19 Dec A Sense of Humility, a Path to Effective Leadership
What makes a great leader? History has highlighted the “power” individual, fuelled by ego, drive and self-worth. Thankfully, times have changed however much more must still be done by both organisations and their talent advisors to highlight the correct traits needed in many of our future leaders.
Today, leaders must demonstrate a myriad of traits, many of which have historically been overlooked when it comes to developing succession plans as well as identifying talent. At the forefront of this list is humility. The benefit of identifying such a characteristic is clear. More inclusive teams, reduced employee turnover and the development of innovative cultures.

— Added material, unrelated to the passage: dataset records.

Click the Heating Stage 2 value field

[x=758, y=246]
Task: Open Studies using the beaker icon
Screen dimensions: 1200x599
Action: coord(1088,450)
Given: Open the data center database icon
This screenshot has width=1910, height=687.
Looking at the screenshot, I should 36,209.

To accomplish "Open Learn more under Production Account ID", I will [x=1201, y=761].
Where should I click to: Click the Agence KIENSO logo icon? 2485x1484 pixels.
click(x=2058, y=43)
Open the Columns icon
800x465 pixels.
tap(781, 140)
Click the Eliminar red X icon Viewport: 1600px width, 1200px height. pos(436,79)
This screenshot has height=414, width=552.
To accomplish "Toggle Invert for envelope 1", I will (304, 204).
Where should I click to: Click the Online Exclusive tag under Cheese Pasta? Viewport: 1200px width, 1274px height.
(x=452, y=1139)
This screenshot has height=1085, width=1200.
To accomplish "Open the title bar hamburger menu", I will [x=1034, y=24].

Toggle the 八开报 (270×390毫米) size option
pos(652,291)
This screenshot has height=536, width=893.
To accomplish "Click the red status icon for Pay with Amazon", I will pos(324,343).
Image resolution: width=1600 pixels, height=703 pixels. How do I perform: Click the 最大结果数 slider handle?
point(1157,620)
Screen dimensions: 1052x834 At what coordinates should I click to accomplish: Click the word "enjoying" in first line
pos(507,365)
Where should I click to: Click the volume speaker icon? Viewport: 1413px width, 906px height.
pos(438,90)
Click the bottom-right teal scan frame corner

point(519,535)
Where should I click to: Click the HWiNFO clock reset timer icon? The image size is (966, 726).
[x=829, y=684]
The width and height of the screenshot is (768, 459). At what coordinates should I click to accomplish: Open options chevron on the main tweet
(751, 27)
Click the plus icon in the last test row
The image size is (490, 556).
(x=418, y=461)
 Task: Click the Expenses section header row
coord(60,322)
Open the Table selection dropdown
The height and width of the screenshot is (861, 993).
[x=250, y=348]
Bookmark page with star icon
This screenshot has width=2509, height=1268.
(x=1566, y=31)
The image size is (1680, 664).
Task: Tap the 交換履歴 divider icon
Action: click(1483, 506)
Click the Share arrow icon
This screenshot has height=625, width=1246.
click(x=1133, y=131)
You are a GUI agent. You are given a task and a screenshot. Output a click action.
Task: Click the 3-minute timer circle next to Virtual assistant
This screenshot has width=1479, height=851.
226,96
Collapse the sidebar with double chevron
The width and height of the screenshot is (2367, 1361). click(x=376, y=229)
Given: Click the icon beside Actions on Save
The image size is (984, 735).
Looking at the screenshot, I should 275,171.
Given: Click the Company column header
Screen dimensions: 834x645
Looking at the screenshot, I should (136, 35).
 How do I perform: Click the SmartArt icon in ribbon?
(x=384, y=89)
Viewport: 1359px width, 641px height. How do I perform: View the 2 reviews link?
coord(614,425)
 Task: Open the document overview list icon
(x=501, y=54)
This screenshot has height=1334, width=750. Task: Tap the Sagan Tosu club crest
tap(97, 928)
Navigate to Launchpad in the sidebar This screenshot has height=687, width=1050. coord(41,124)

Humility and vulnerability are intrinsically linked. Vulnerability is the core of shame and fear and our struggle for worthiness. However, in today’s society we numb vulnerability. If leaders cannot be uncomfortably honest about their strengths, weaknesses and need for help, they will struggle to develop trust within their team. Leaders must put aside their shame and fear and lead from the front when it comes to being open and honest if they are looking to demonstrate true humility. Trust will then ensue, which sits at the epicentre of organisational health. Without trust, a team cannot work together efficiently and will, therefore, struggle to reach its true potential.
This historic impression of what makes a good leader has influenced organisations’ succession planning processes. It has influenced what we believe is important when considering applicants. Humility has also fallen second to other traits such as communication and influence. To address this, we must examine our biases, whilst also ensure a holistic re-vamp of our companies’ on-boarding process takes place.
Humility is a trait which many misinterpret as a lack of confidence. Many humble professionals do not regard themselves as natural leaders, questioning their ability and drive. Consequently, they slip through the net when it comes to developing succession protocols. Those who possess such levels of humility do not seek out praise or promotion something, which in turn, helps set them apart from their egocentric peers.
They have a need to achieve based on the greater good of the team, rather than being focused on personal gain. An interest in the company itself and its overall purpose and ambition versus their own personal agenda. If transformation and cultural innovation is regarded as a priority, identifying, nurturing and promoting such individuals is a key step in achieving such goals.
The link between humility and the perception of being overly passive, submissive or insecure, must be extinguished; less charisma and charm and greater levels of modesty. Charisma has the ability to cover up someone’s fundamental ego issues thus promoting the archetypal “power” leader, full of bravado and allure. When considering one of the most asked questions around gender diversity (the proverbial glass ceiling) it has been suggested that men quite simply have a greater tendency to “bluff”. Whereas the female leader who displays, on average, higher level of emotional intelligence and therefore levels of humility are overlooked. Whilst a generalised statement, it perhaps holds some truth. Re-examining our approach to selection could hold the key to meeting the targets set by the Hampton-Alexander Review (33% female, representation on the combined Executive Committee and their direct reports by the end of 2020).
Openness – Rather than feeling the need to consistently promote oneself, humble leaders endorse active listening & rather than attempting to dominate a conversation they’re curious to hear the opinions of others;
Curiosity – They seek insight and new learning; consequently, they are more open to accepting feedback;
Acceptance – An understanding that constructive feedback is the path to improvement;
Engagement – A desire and ability to support those around themselves. The ability to bring together team members working towards a combined objective. In turn, this leads to greater team satisfaction and less staff turnover.
Leaders who practise humility create trust, empower their team, demonstrate greater commitment to the company and develop a team spirit — all of which supports cultural change. Therefore, we must develop how we evaluate, reward and promote such individuals.
“Humility is the true key to success. Successful people lose their way at times. They often embrace and overindulge from the fruits of success. Humility halts this arrogance and self-indulging trap. Humble people share the credit and wealth, remaining focused and hungry to continue the journey of success”.